Louis and Kit go to Italy for months at a time where he loves to paint. He takes his traveling easel, sets it up anywhere and paints. “I like Italy a lot. The first time we went to Rome and I did five paintings; this year we went for four months and I did thirty. We went to France on one of the trips and I wanted to paint from the bank of the Seine, where you see so many artists painting. I did a painting of Notre Dame. When I got home, I cut the painting in half and then moved Notre Dame to another part of the canvas.”
If Louis could be anywhere in the world where he could just walk out the door and paint, where would it be? “Italy, I like it a lot, even though my Spanish is better than my Italian. I have rudimentary Italian, the food is great, and we have friends there. But sometimes the answer is New York City. I like to go to Roosevelt Island where you’re across from the Manhattan skyline. I did a painting there that I brought back home and did as a triptych where all the panels are interchangeable.”
His paintings are for sale at McDonald Marketplace in Frogmore on Saint Helena Island which is a beautiful place that can showcase some of his larger pieces. He mostly paints scenery, “Landscapes sell, (paintings of) people stay.

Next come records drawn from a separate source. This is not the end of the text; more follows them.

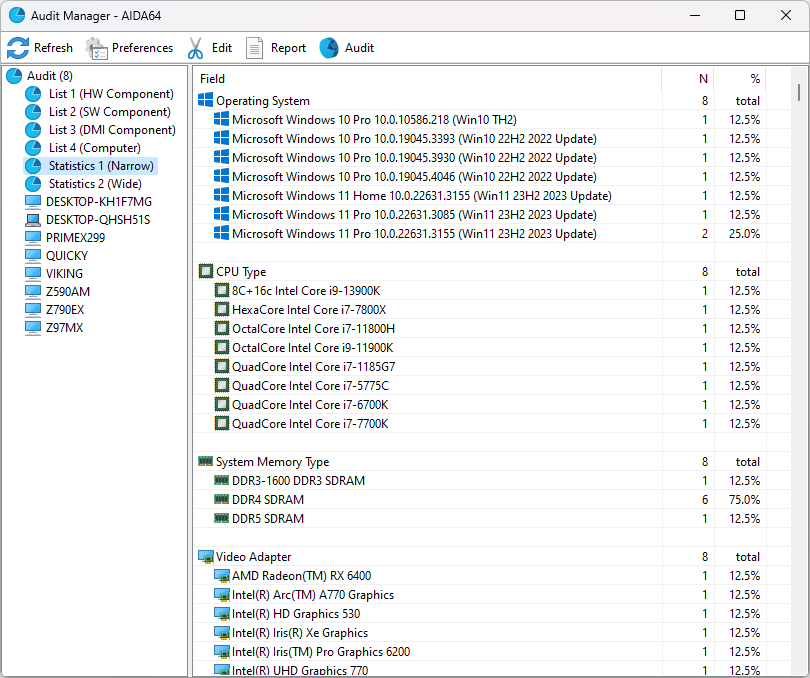Viewport: 810px width, 678px height.
Task: Open the Report toolbar button
Action: tap(255, 48)
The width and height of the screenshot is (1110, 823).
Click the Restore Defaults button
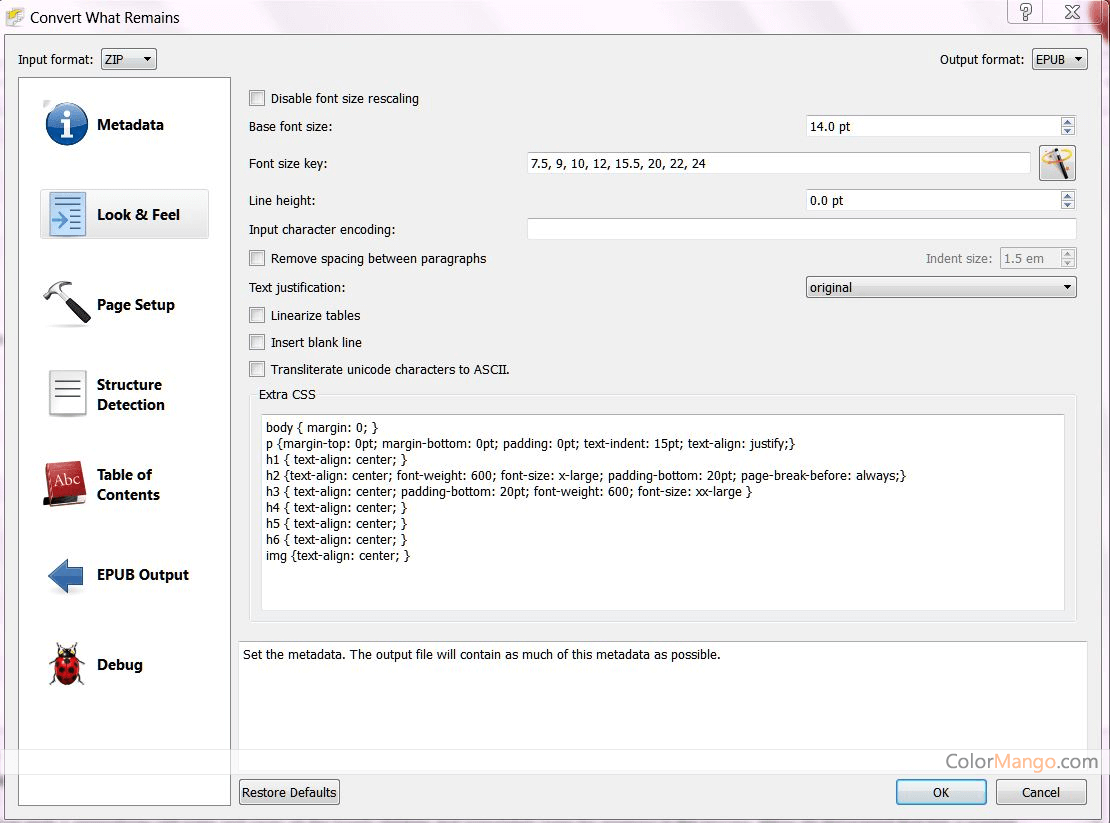[x=290, y=792]
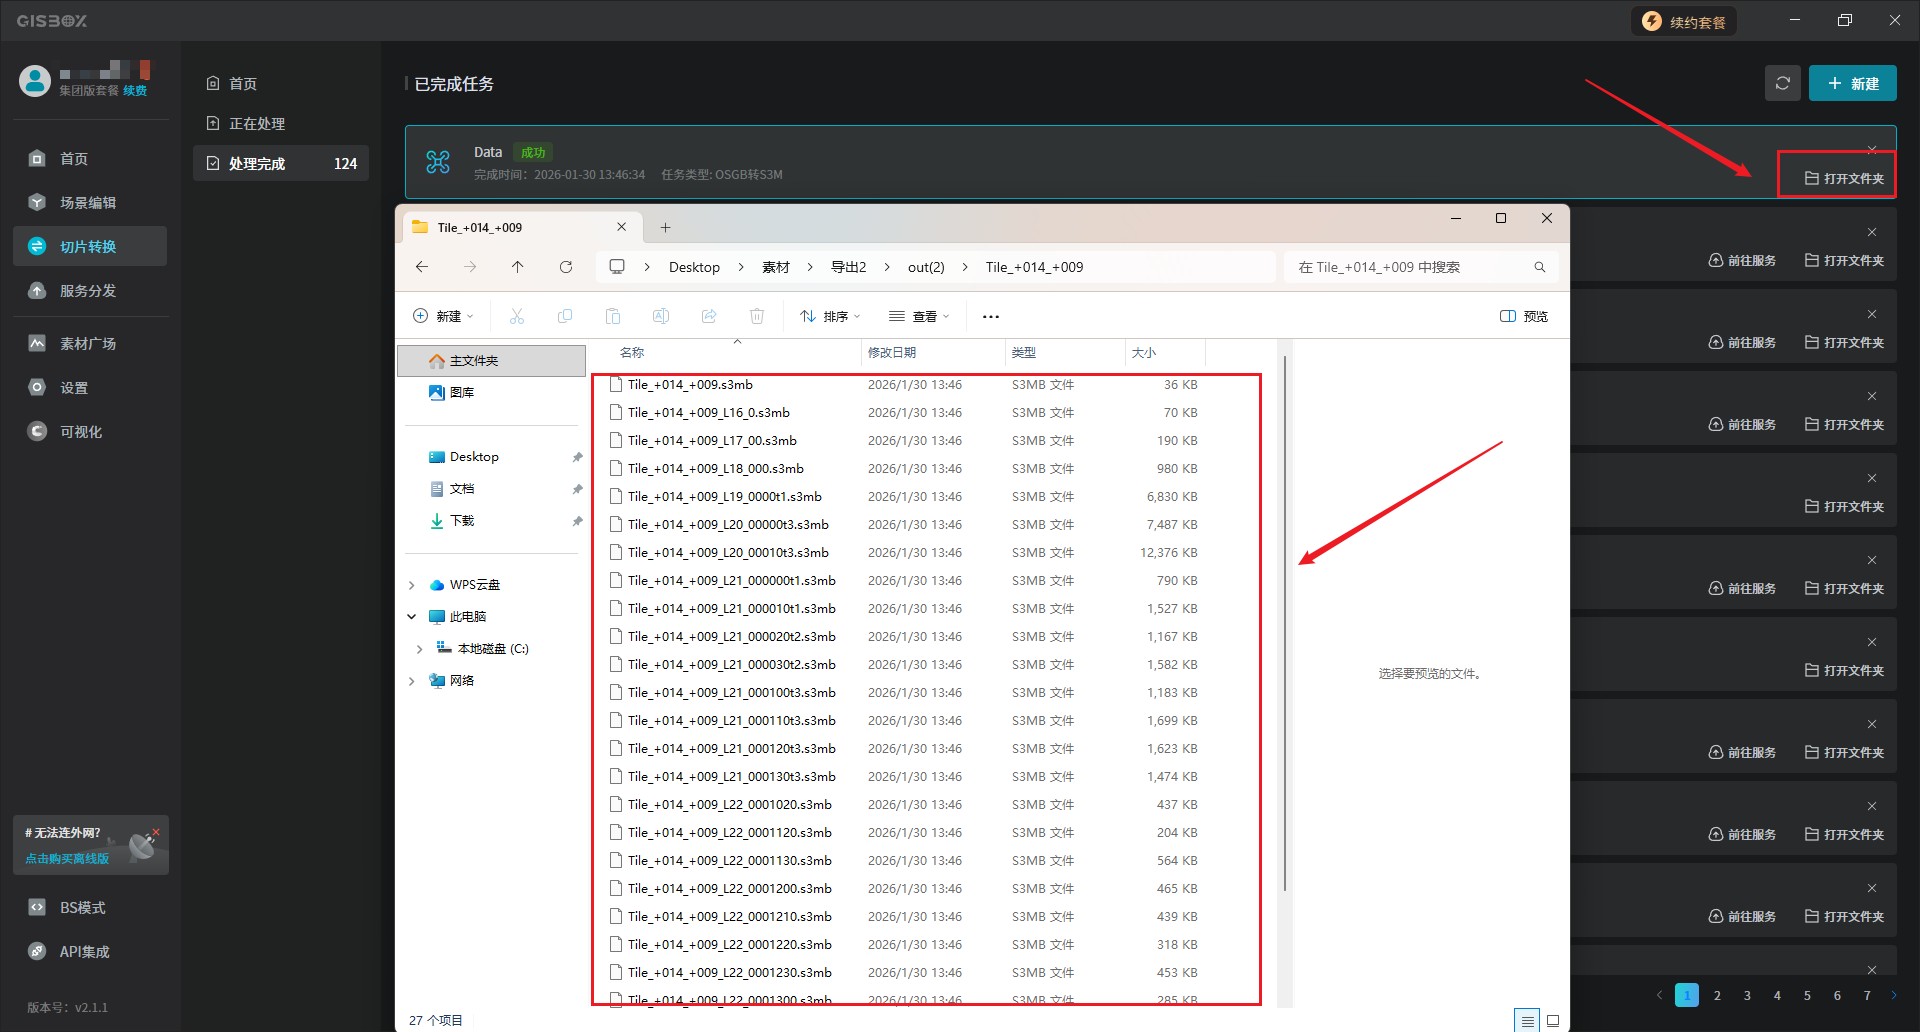Click 打开文件夹 for the Data task
This screenshot has height=1032, width=1920.
(1844, 179)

Big stuff is just like painting little stuff – you have to have an idea before you start. Sometimes I spend more time thinking about a painting, than I actually do painting it. Some artists take so long to do a painting that they want lots of money for it. I think the longer it takes, it’s not getting any better, so it has to go. Some of the best paintings I’ve ever done are paintings over old paintings.”
Louis’ art is unexpected. Some paintings are huge, some tall and thin, some landscapes, seascapes, figures, portraits, small paintings. Some have surprises like the series of oyster shells in which the oyster is the figure of a woman. “I price my art to sell,” he says. “I aspire to abstract. I did one large abstract, but it turned into a fish camp; I did a painting of an art gallery that became a landscape. I paint mostly in muted, rather than bright, colors.” When he’s not painting, Louis has enjoyed the Pat Conroy Literary Center talks he has attended; and he likes to cook. But mostly he’s thinking about painting.